L’impegno di spesa, pari a un milione di euro, consentirà di effettuare anche una serie di adeguamenti alla struttura. Il poco tempo a disposizione per farli, la cifra impegnata, la scelta dell’edificio e la sua futura destinazione, sono state al centro della discussione che si è consumata, seppur con toni pacati, tra maggioranza e opposizione. «Secondo me quel fabbricato non ha i requisiti per diventare scuola e credo che non saranno sufficienti questi soldi per adeguarlo. Inoltre, chiedo quale sarà la futura destinazione dello stabile dopo che gli studenti saranno tornati in via San Francesco e se ci sono servizi sufficienti, come ad esempio i parcheggi che serviranno per la scuola», il commento del consigliere Ernesto De Vincentiis (Lega).

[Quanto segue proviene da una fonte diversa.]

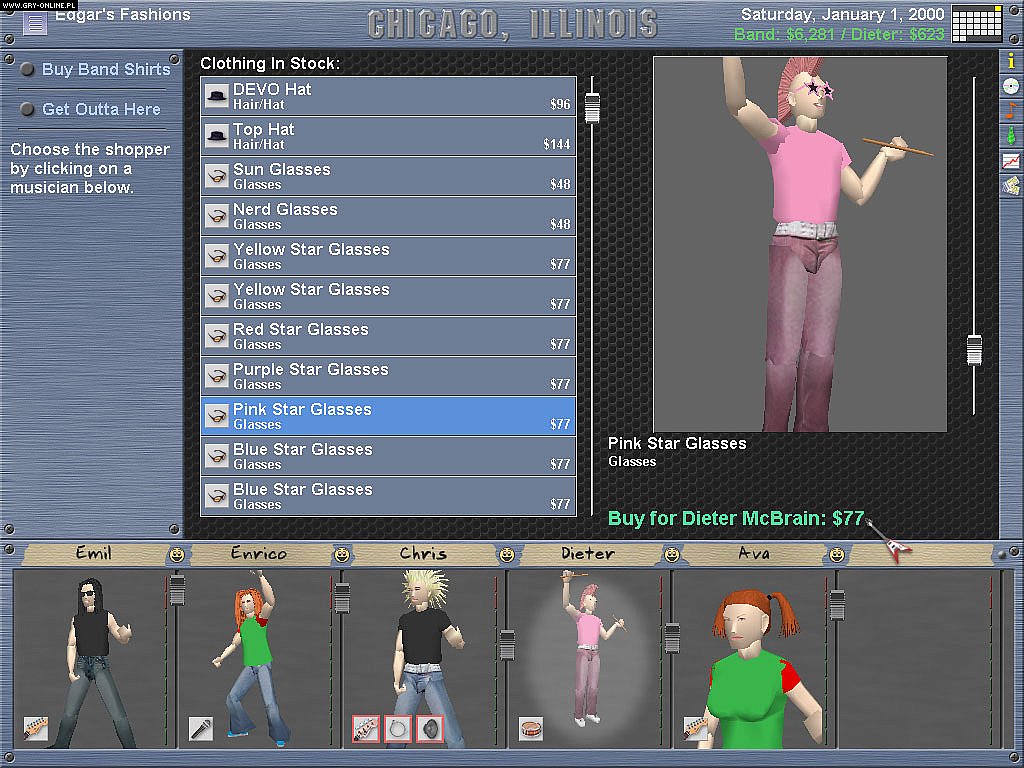Click the yellow info icon in the right sidebar
This screenshot has height=768, width=1024.
pos(1010,62)
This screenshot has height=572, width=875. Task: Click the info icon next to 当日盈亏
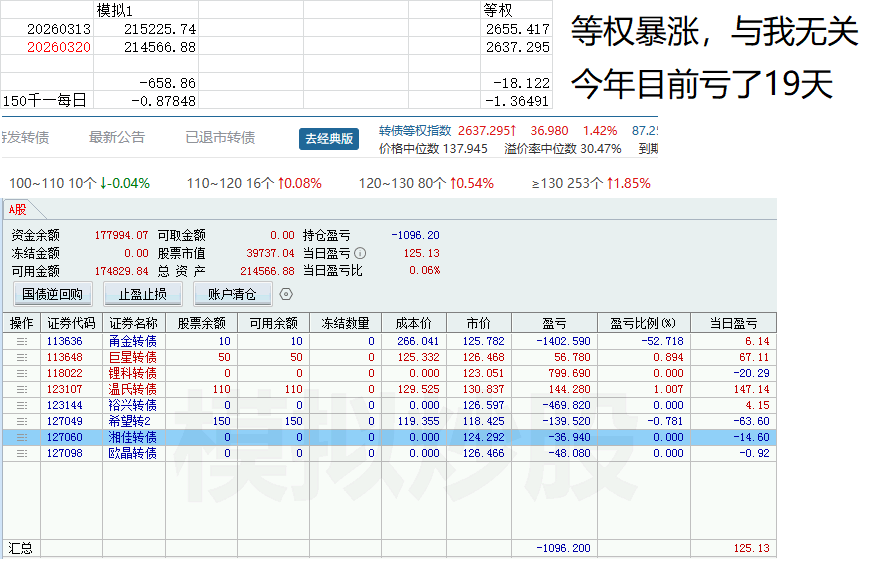pos(360,253)

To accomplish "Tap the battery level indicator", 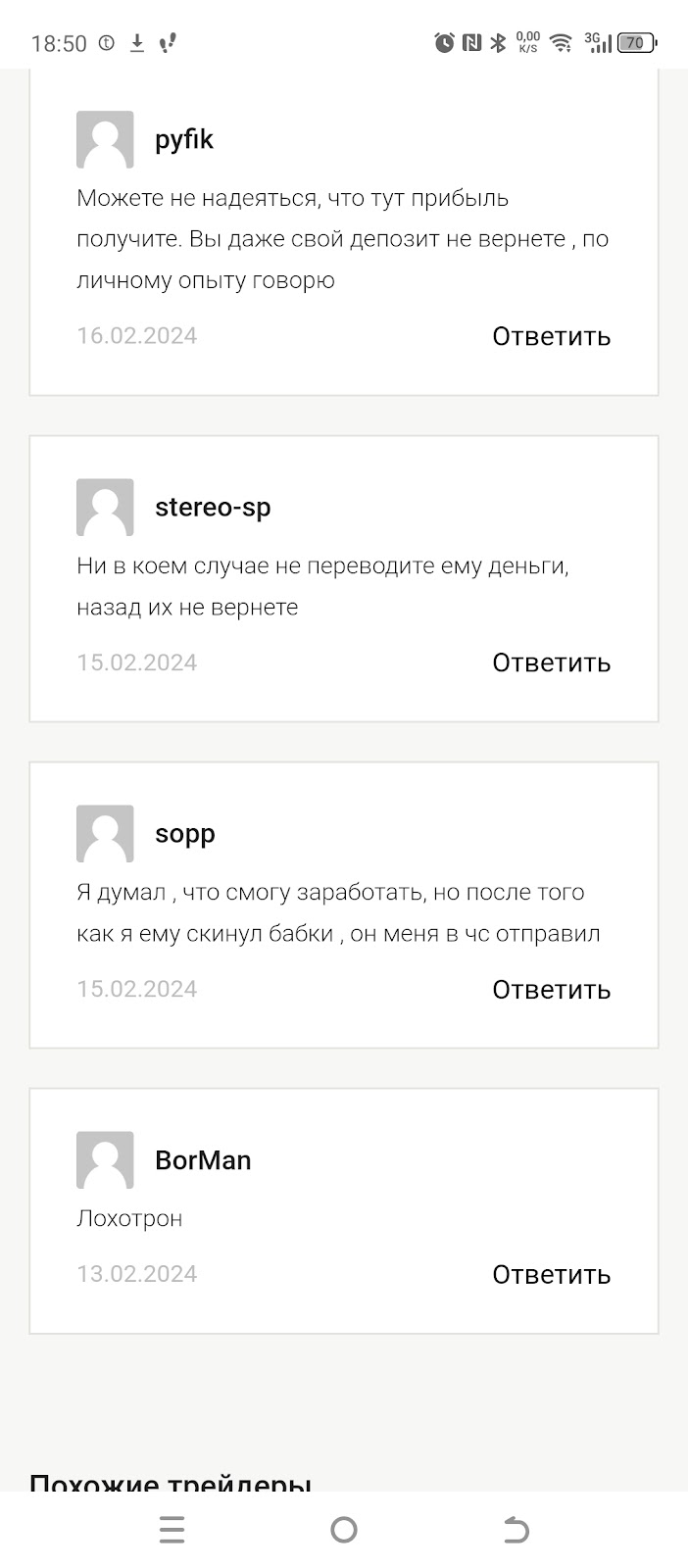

Sulla stessa lunghezza d’onda anche la consigliera Pd Manuela Natale, la collega Francesca Giuliani (lista Fabrizio D’Addazio sindaco) e il consigliere Fabrizio D’Addazio. E ancora, il consigliere dem Pietro Gabriele ha posto l’attenzione sulla scelta dell’edificio, senza parcheggio e davanti a uno dei supermercati più frequentati della città, mettendo in evidenza che forse sarebbe stato più opportuno destinare le risorse al completamento del piano mancante del liceo scientifico D’Ascanio che avrebbe potuto accogliere temporaneamente gli alunni della Delfico. Una soluzione, quest’ultima, che il sindaco Ottavio De Martinis ha riferito in consiglio comunale di aver preso in considerazione in un primo momento, salvo poi fare un passo indietro: «Pur essendo il presidente della Provincia, ritengo molto meglio acquistare una struttura e riqualificarla, e che poi resterà nel nostro patrimonio, piuttosto che sborsare 1,1 milioni di euro per completare il liceo scientifico che è di proprietà di un altro ente».
A ricordare l’iter nella scelta dell’edificio è stato il vice sindaco con delega all’Edilizia scolastica, Paolo Cilli: «Per l’individuazione dello stabile, è stata fatta una manifestazione d’interesse pubblica, alla quale hanno risposto due soggetti», ha sottolineato. «Un edificio non aveva i requisiti per essere scuola, mentre quella di via Verrotti aveva già quella destinazione d’uso. Abbiamo anche preso in considerazione l’idea di realizzare ex novo degli edifici, ma sarebbero serviti oltre 2 milioni». Per quanto riguarda la futura destinazione dell’immobile, il vice sindaco ha poi lanciato un paio di proposte: il trasferimento della casa delle associazioni o gli uffici del Suap della futura Nuova Pescara. Sugli interventi da realizzare prima dell’avvio dell’anno scolastico: «Procederemo all’ammodernamento dell’impianto elettrico, all’inserimento della rete dati, alla sostituzione delle porte, alla sistemazione di cornicioni e al controllo degli impianti idraulici. Sono sicuro che riusciremo a rendere fruibile la scuola per l’inizio dell’anno scolastico».